Thinking about it after reading the other answers, I feel the only real pragmatic answer is a combination of ignorance and a superhuman amount of resilience.
You could have a shit ton of money, but society could go belly-up and suddenly all those pieces of paper/plastic or numbers on a bank app screen don't mean jack. You could have whatever is plaguing you at the moment instantaneously cured, but some other horrible catastrophe of another nature you're not equipped to deal with could come out of nowhere and leave you flat on your ass. You could have whatever one single thing you feel you need to make life worth it now, but you could either lose it or the stability it provides, or something else that suddenly makes that stability insufficient. And most likely, given the way things happen, that would just be a matter of time.

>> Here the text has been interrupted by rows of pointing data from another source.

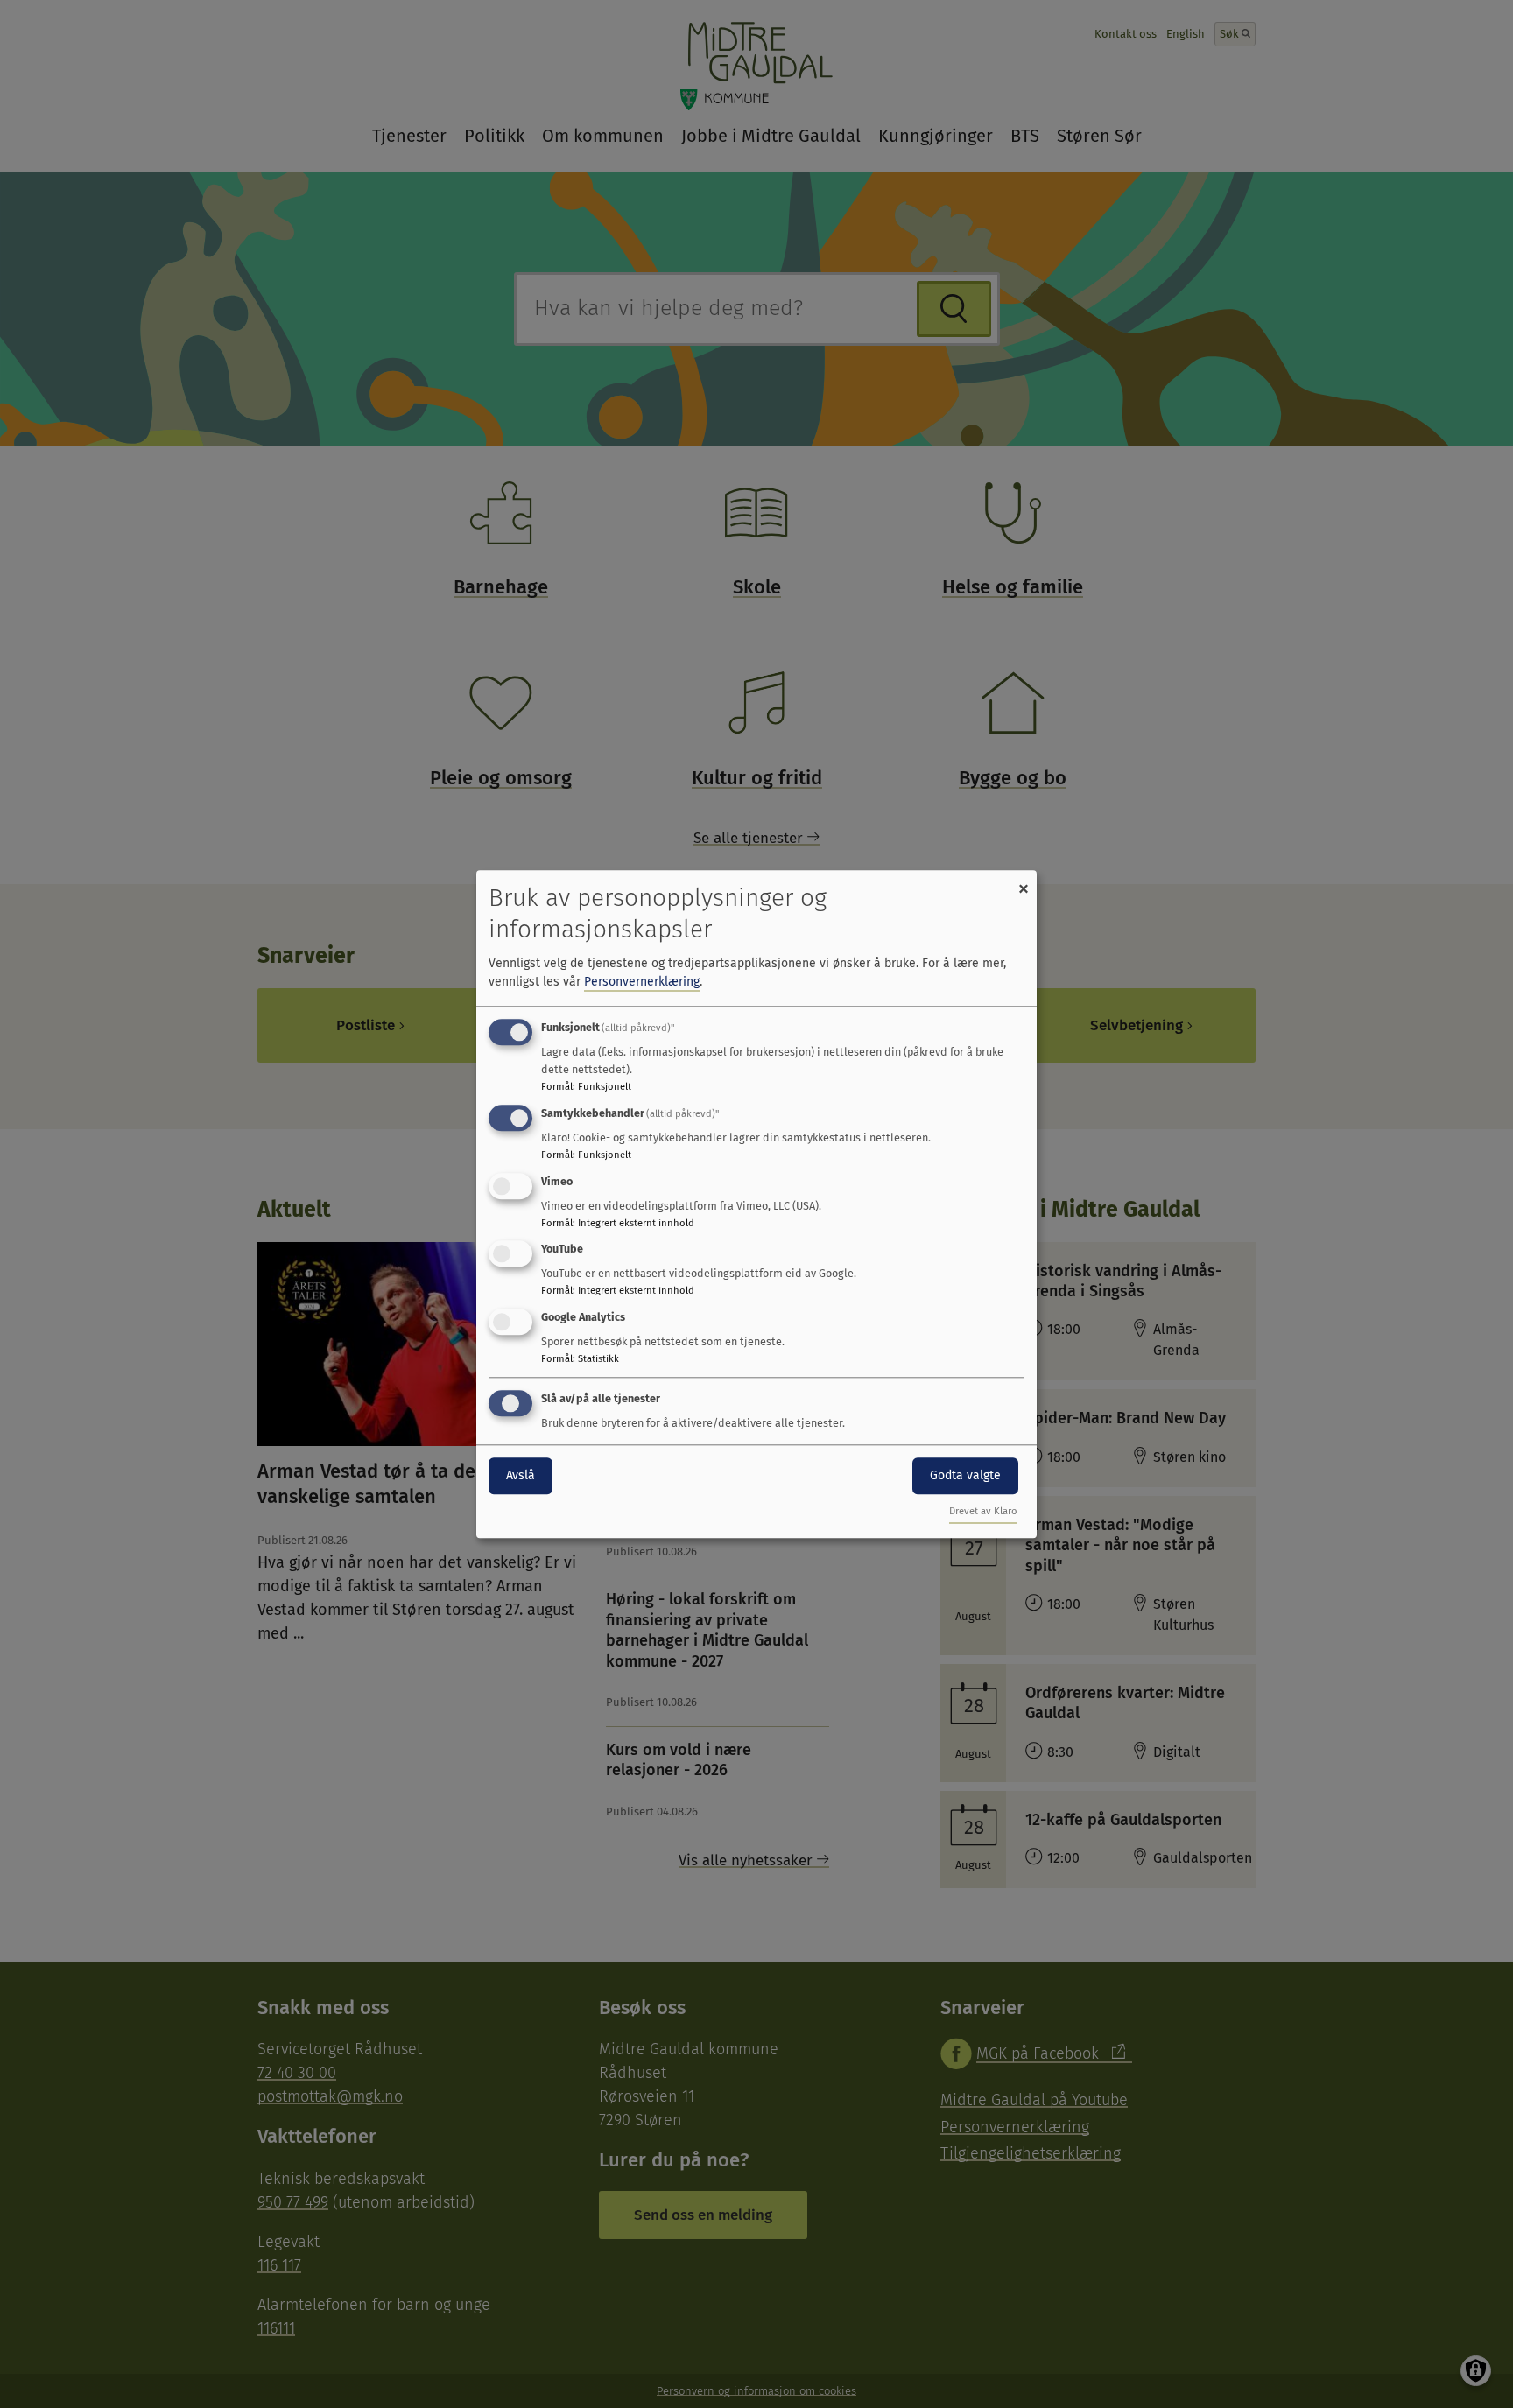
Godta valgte (965, 1475)
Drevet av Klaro (983, 1511)
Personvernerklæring (642, 981)
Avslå (520, 1475)
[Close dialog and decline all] (1023, 881)
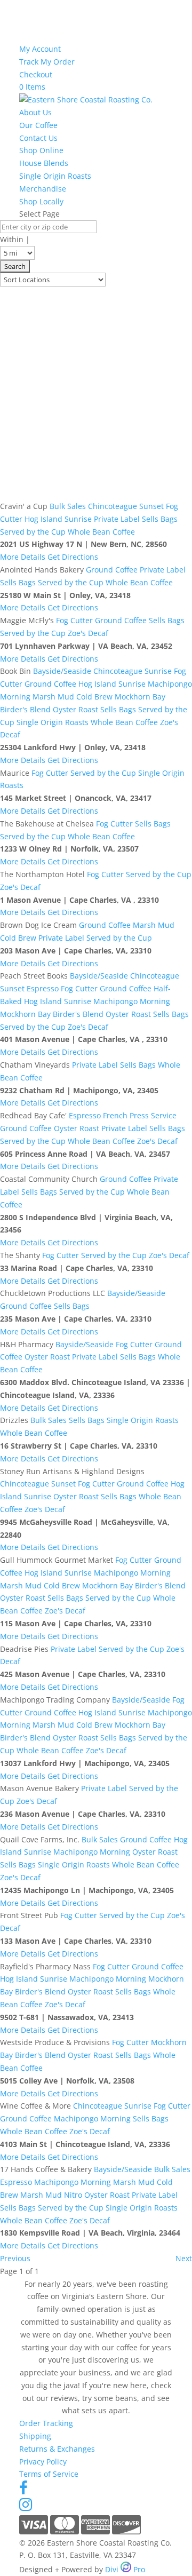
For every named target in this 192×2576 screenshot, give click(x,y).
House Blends (43, 163)
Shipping (35, 2436)
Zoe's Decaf (88, 633)
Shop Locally (41, 201)
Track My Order (47, 62)
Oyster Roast (75, 709)
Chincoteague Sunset (126, 506)
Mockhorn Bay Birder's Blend (51, 1014)
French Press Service (140, 1115)
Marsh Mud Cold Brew (73, 696)
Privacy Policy (43, 2461)
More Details (22, 557)
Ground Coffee (112, 570)
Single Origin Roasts (55, 176)
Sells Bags (160, 519)
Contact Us (38, 138)
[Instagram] (25, 2507)
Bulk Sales (68, 506)
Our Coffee (38, 125)
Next (183, 2258)
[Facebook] (23, 2490)
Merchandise (42, 189)
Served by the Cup (33, 532)
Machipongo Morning (131, 1001)
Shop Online (41, 150)
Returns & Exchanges (57, 2449)
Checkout (35, 74)
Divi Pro (125, 2569)
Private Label (117, 519)
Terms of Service (48, 2474)
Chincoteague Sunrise (132, 671)
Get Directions (72, 557)
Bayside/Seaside (62, 671)
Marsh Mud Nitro (51, 2195)
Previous (15, 2258)
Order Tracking (46, 2423)
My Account (40, 49)
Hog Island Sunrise (58, 519)
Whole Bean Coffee (101, 532)
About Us (35, 112)
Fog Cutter (74, 620)
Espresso (43, 988)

If I was resilient beyond reason though, it wouldn't matter. I could deal with my situation as it is without being so existentially fucking miserable. And if I was ignorant about the awfully cruel apparent nature of reality, I'd still be chipper if things got better. Or even if they got worse - suddenly broke, on the street, in far worse physical and mental shape than I am now, maybe without the basic requisites for life...and I'd be fine with it. Not to say I'd accept it, but I wouldn't be thinking of suicide as a solution. Same goes for if I suddenly had among the best circumstances among humans. No blow would make me falter, neither real nor imagined.
This, I think, is the key to passion for life. Sadly it's a key I think I will never find.